[WHAT NEEDS TO BE DONE] The records below are made of lines; count those holding the word "agent" and give the number only.

[RECORDS FOR THE EXERCISE]

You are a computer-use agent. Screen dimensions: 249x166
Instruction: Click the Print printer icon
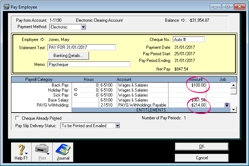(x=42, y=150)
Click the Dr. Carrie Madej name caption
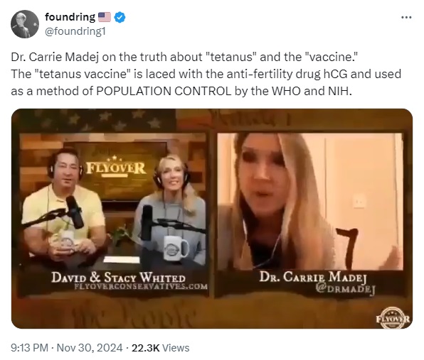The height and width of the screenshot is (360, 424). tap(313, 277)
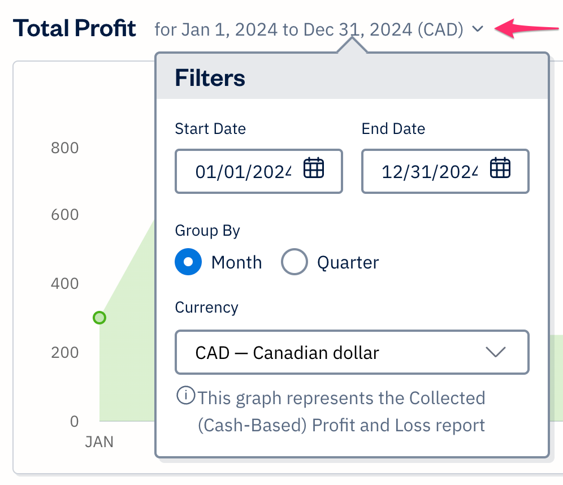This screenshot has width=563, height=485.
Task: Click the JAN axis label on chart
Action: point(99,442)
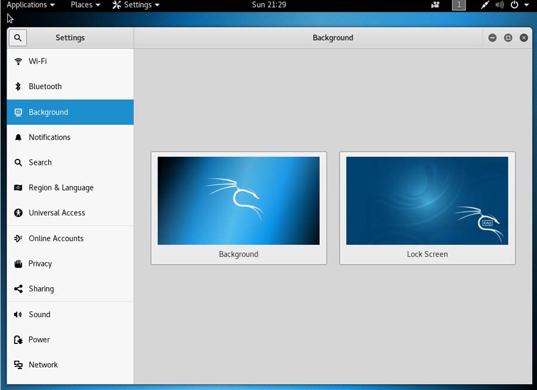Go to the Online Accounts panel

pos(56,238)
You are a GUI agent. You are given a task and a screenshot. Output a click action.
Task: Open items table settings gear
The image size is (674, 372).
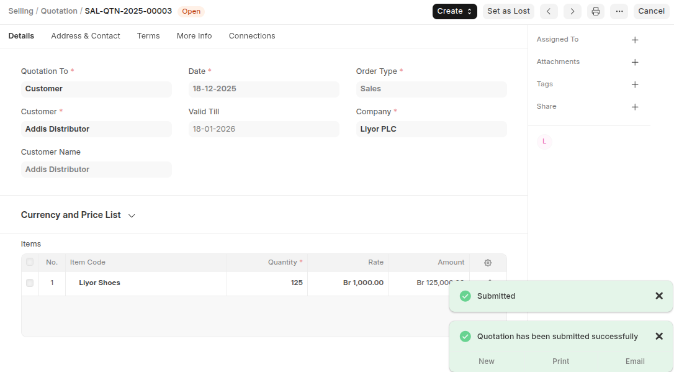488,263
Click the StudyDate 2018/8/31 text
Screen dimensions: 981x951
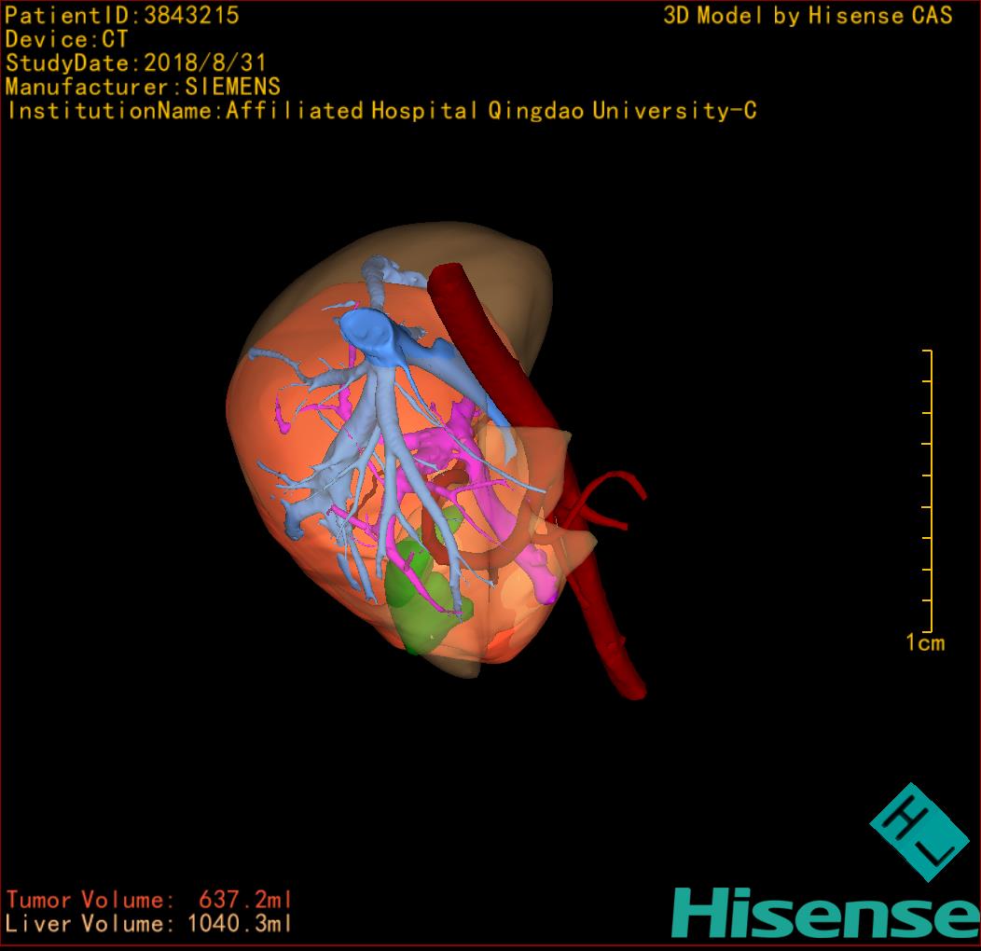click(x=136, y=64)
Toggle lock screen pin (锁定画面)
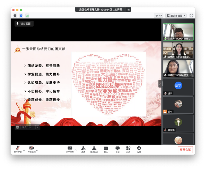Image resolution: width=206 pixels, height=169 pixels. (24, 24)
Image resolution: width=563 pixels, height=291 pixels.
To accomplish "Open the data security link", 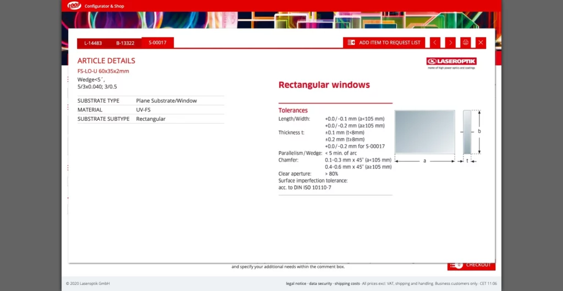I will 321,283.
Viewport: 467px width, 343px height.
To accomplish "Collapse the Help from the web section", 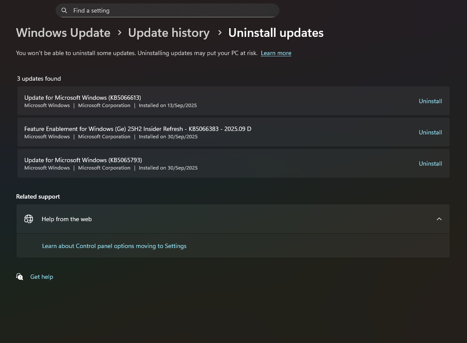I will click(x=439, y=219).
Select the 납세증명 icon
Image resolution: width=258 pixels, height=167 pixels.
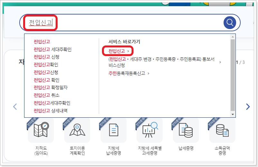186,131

--

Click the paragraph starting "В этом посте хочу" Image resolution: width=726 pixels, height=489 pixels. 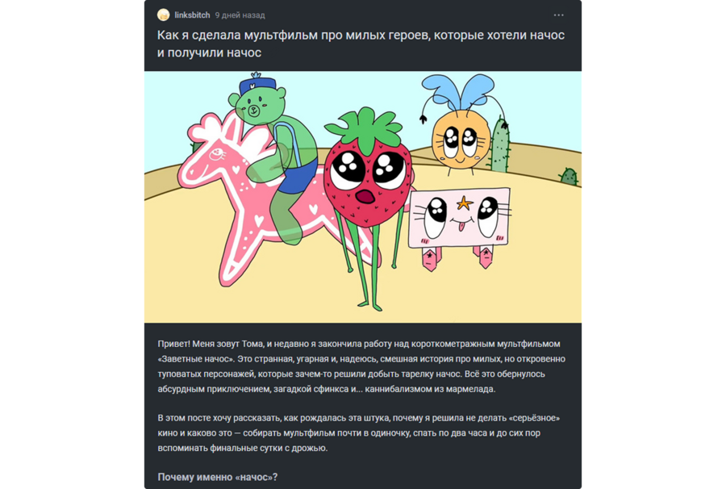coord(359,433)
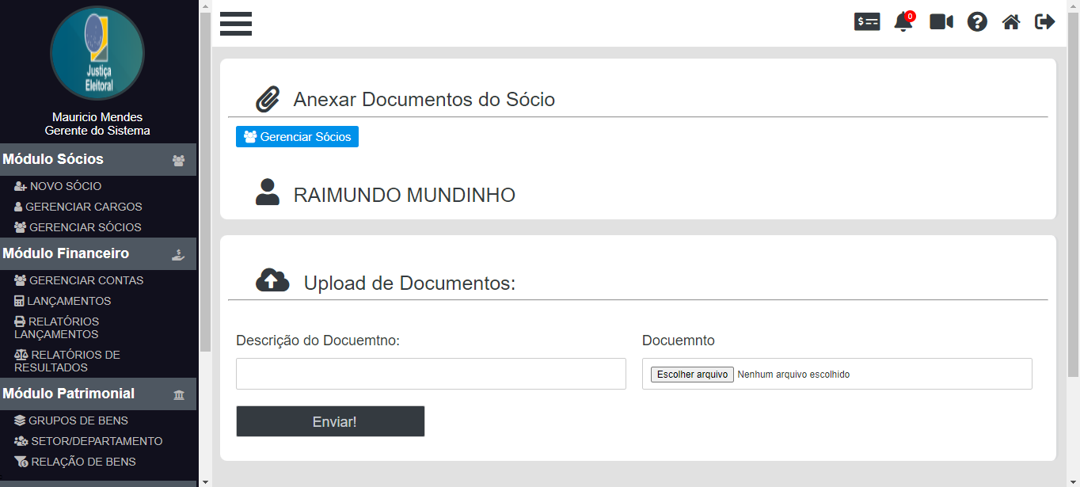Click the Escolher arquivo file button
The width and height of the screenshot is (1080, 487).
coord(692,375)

==

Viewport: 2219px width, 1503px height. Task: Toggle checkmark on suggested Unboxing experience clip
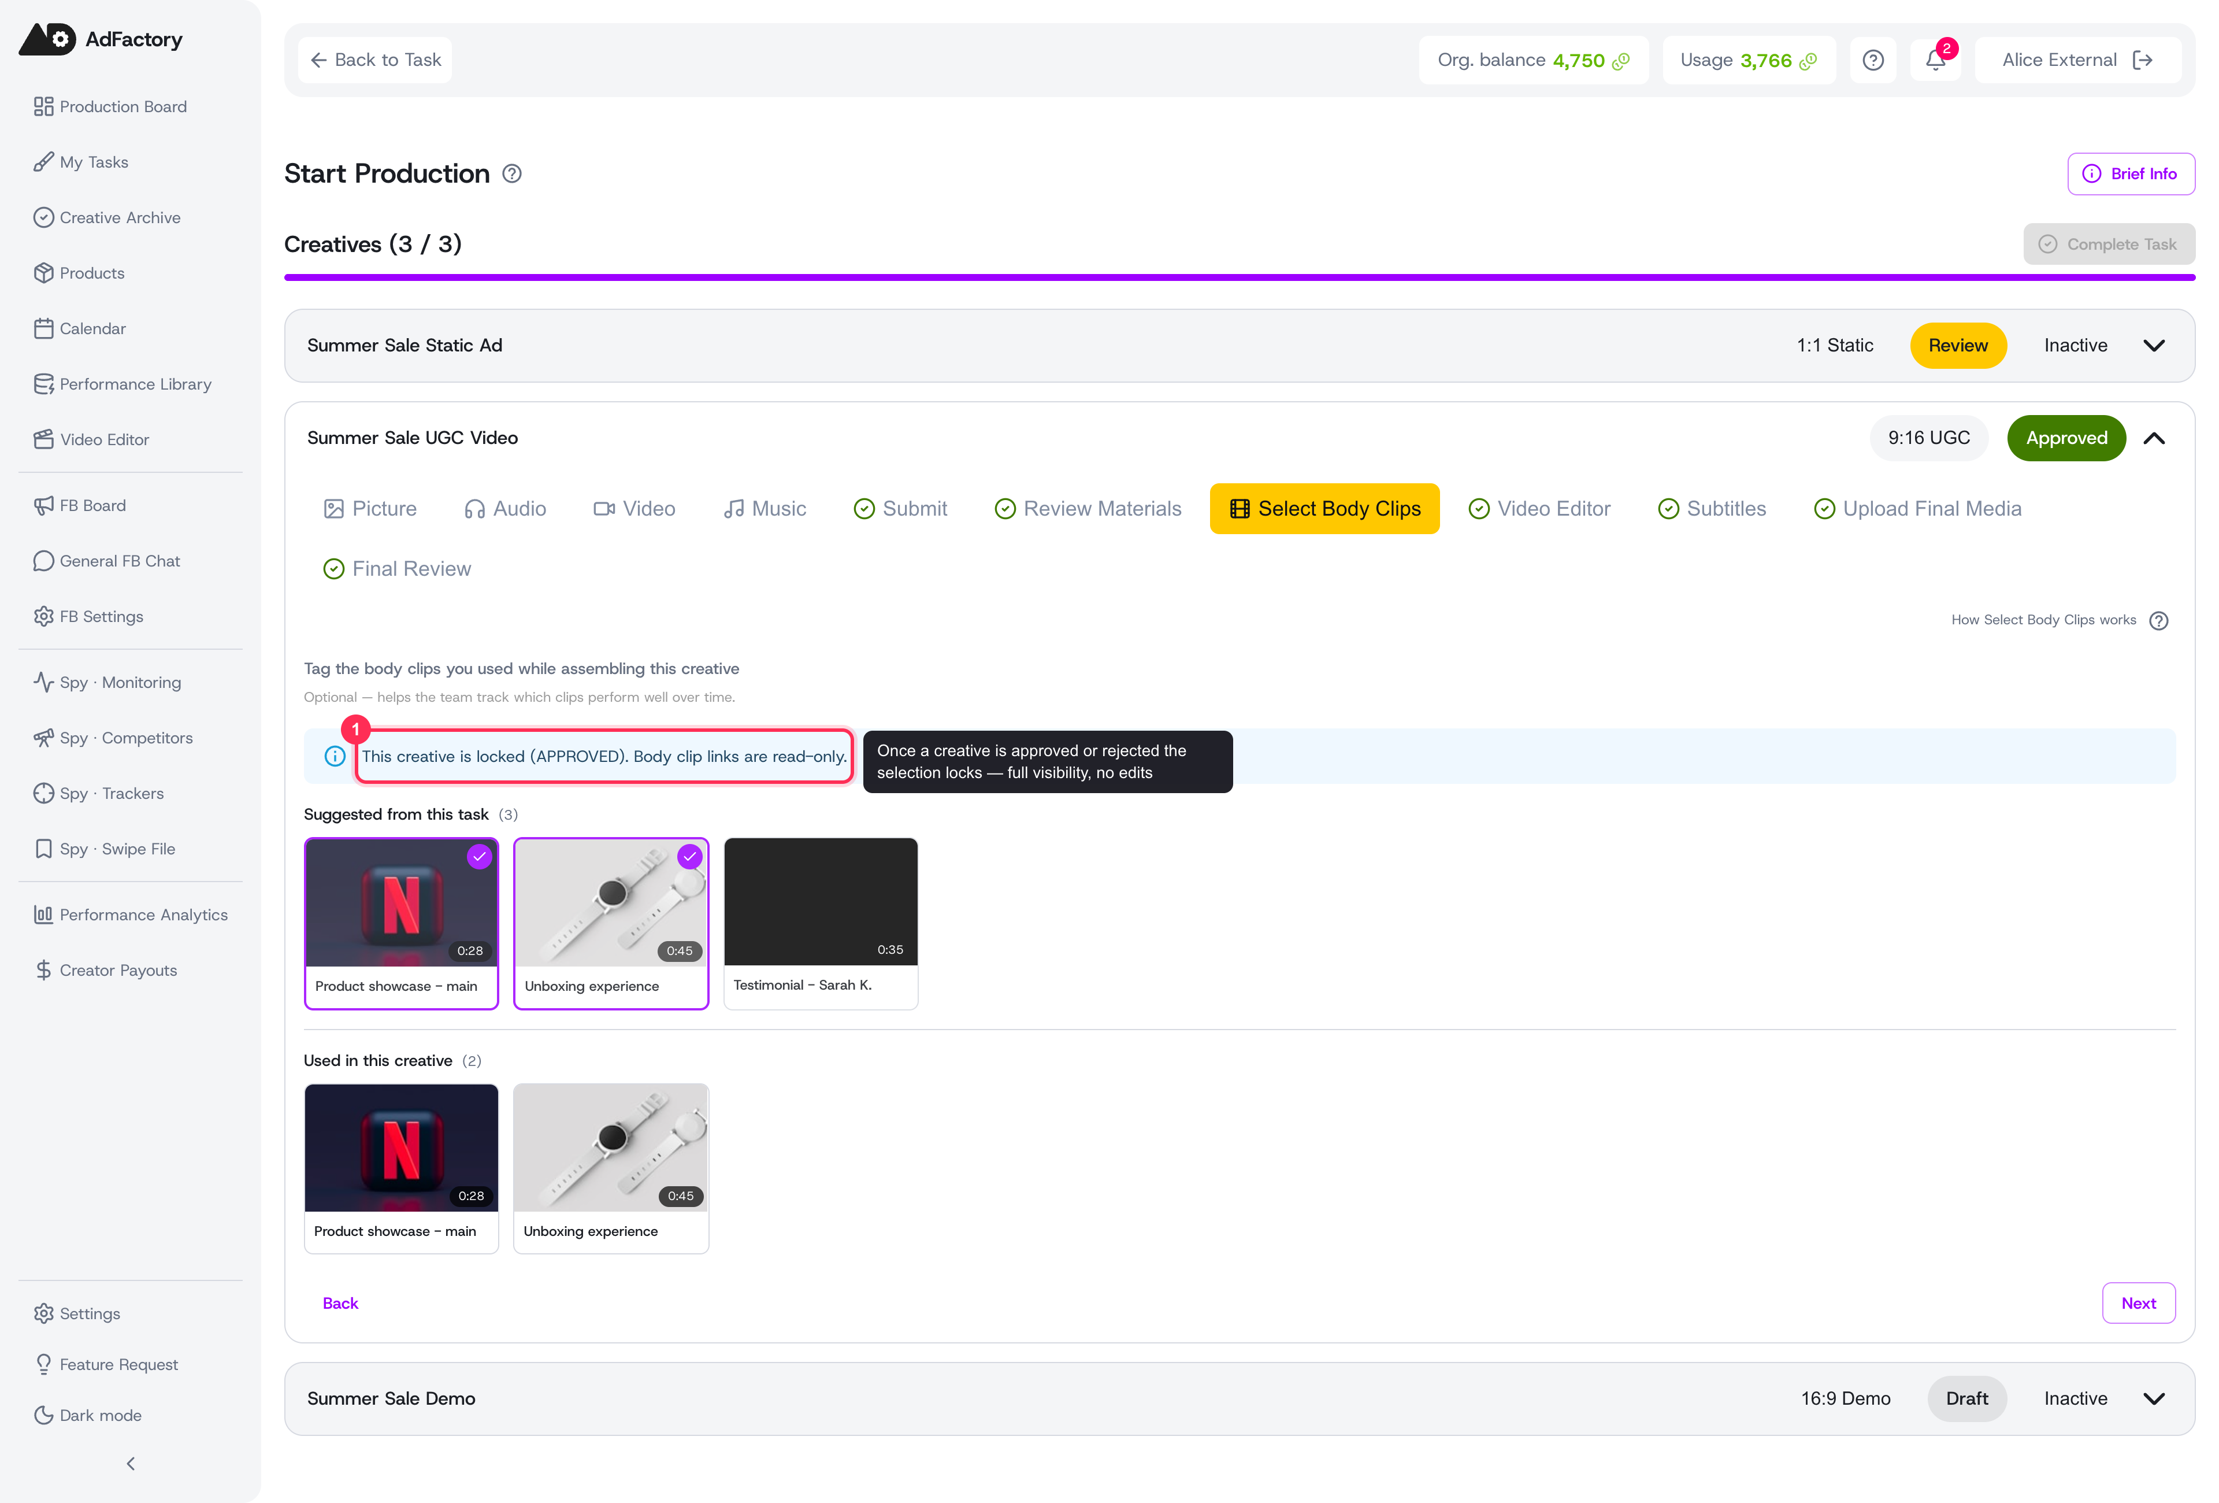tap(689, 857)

[EXPECTED OUTPUT] 2